(Data items)
══════════
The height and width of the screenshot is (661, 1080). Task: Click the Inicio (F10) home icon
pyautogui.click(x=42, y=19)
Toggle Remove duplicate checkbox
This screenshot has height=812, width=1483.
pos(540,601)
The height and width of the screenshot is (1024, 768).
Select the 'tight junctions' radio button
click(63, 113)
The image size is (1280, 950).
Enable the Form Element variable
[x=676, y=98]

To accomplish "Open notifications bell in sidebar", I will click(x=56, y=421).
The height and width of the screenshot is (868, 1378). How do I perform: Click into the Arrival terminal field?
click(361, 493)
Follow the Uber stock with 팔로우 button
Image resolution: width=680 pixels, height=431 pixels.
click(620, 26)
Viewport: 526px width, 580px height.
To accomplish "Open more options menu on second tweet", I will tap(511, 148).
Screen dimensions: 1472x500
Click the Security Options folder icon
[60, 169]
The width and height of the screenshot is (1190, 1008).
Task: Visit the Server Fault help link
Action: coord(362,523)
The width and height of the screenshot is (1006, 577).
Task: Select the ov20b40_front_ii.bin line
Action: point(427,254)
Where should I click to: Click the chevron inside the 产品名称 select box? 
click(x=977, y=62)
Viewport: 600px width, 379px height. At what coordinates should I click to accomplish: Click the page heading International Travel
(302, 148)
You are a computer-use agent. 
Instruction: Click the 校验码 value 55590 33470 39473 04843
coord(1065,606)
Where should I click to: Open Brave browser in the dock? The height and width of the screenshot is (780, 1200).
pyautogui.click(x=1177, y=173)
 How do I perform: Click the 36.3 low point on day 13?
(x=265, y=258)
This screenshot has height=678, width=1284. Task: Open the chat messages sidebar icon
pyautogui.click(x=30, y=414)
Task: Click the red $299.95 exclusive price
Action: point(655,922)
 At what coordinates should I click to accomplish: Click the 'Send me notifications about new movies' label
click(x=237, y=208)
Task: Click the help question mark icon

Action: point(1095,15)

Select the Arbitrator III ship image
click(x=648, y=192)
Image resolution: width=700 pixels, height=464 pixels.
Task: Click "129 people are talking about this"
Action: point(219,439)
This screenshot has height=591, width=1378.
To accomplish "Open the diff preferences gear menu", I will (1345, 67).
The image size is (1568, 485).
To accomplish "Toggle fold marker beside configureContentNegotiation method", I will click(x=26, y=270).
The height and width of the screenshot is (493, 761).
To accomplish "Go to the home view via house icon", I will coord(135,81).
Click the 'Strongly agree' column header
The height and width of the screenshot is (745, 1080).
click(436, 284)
══════════
* Assigned task
Going through the data above, count each line that contains "menu" and give only that figure.

* Output for this exercise
2